There seems to be a theme to this month's entries, namely, numeracy or the lack thereof; this was not intentional but simply the result of what I've happened to notice recently. I suppose it's because I've started reading John Allen Paulos' latest book, Who's Counting?1, a collection of his columns of the same title for ABC News from 2000-2010, along with updates and some more recent writings2.
Paulos is, of course, responsible for highlighting the problem of mathematical illiteracy, as well as popularizing the word "innumeracy" for it through his book of that title3. Here's a problem from the recent book taken from a test that Paulos proposes be given to presidential candidates to test their numeracy:
A model car, an exact replica of a real one in scale, weight, material, and so on, is 6 inches (1/2 foot) long, and the real car is 15 feet long, 30 times as long. …[I]f the model car weighs 4 pounds, what does the real car weigh?4
As Paulos mentions, this is a problem in scaling: "Problems and surprises arise as we move from the small to the large since social phenomena generally do not scale upward in a regular or proportional manner.5" Even if you're not planning to run for president, I suggest giving the problem a try. When you've finished, click on the button below to see the solution.
Here's the solution according to Paulos: "108,000 pounds. (…[T]he volume or weight increases by a factor of 30³, or 27,000.)6"
When I did this problem I got the above result, but I immediately thought I must have made a mistake. Why? Because 108,000 pounds is equal to 54 tons7. Now, I'm no expert on cars, but this seemed like way too much weight for a car. I looked back at Paulos' statement of the problem in which he specifically said that the model car was "an exact replica of a real one in…weight", so I assumed that I must have made a mistake somewhere. But it was Paulos who had made the mistake.

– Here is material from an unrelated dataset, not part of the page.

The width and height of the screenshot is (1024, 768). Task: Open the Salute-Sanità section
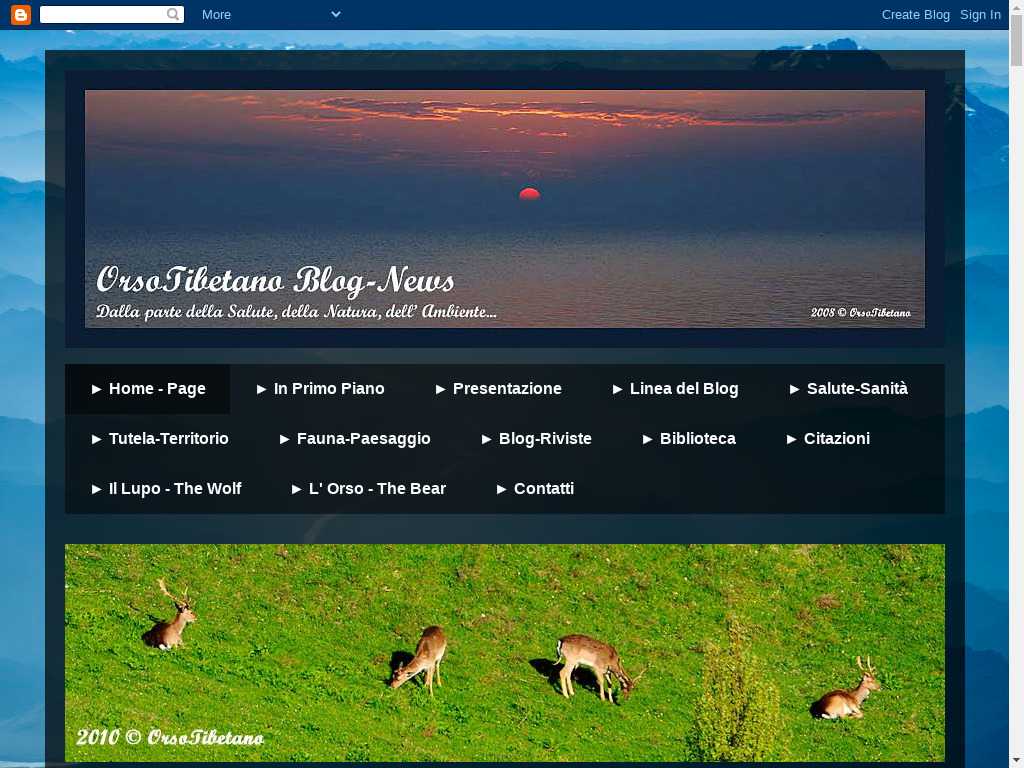click(848, 389)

Fifty-four tons is closer to the weight of a tank than a car. According to Guinness World Records, the heaviest car was a Soviet-made armored limousine used by Mikhail Gorbachev that weighed 6½ tons8, and was about half-tank. In contrast, the average automobile weighs around two tons9, so Paulos' car is too heavy by an order of magnitude (OoM).
One lesson of this example is that our range of experience with the weight of objects is quite restricted. How much does the Taj Mahal weigh? How much does a mountain weigh? How much does a cloud weigh? How much does President Trump weigh? I have only the vaguest of ideas about the weights of these objects and doubt that I could estimate them within an OoM―except, of course, for Trump. Beyond a few hundred pounds, everything is just "very heavy".

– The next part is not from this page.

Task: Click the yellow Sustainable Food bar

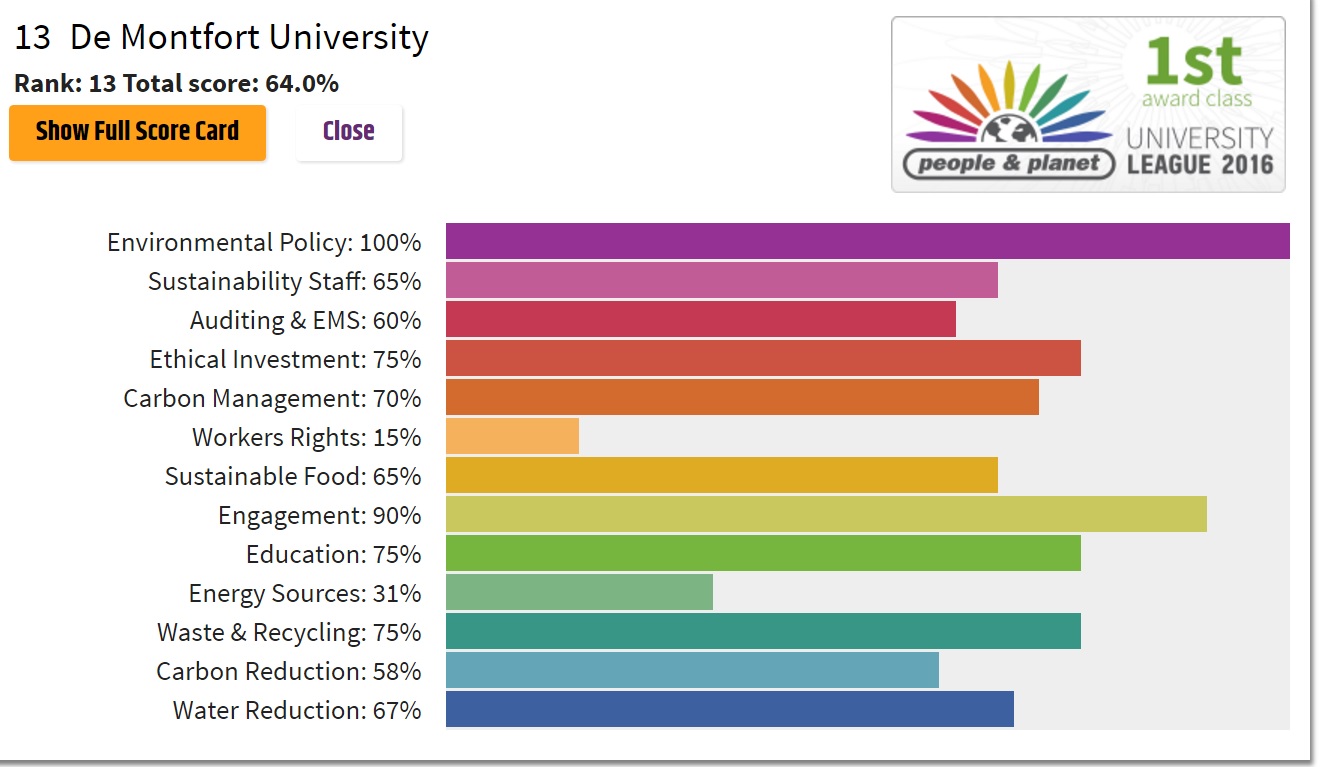Action: (721, 476)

As a great admirer of Paulos I don't mean to give him a hard time over this mistake. I don't know where he got the idea that a model car that is only six inches long would weigh as much as four pounds; probably it would weigh less than a pound. Obviously, the main point of the question was to test a potential president's―and, presumably, the reader's as well―understanding of the mathematics of scaling, rather than knowledge of comparative weights. However, I think the approximate weight of an automobile is a useful part of one's common sense knowledge of the world, whether you plan to run for president or not.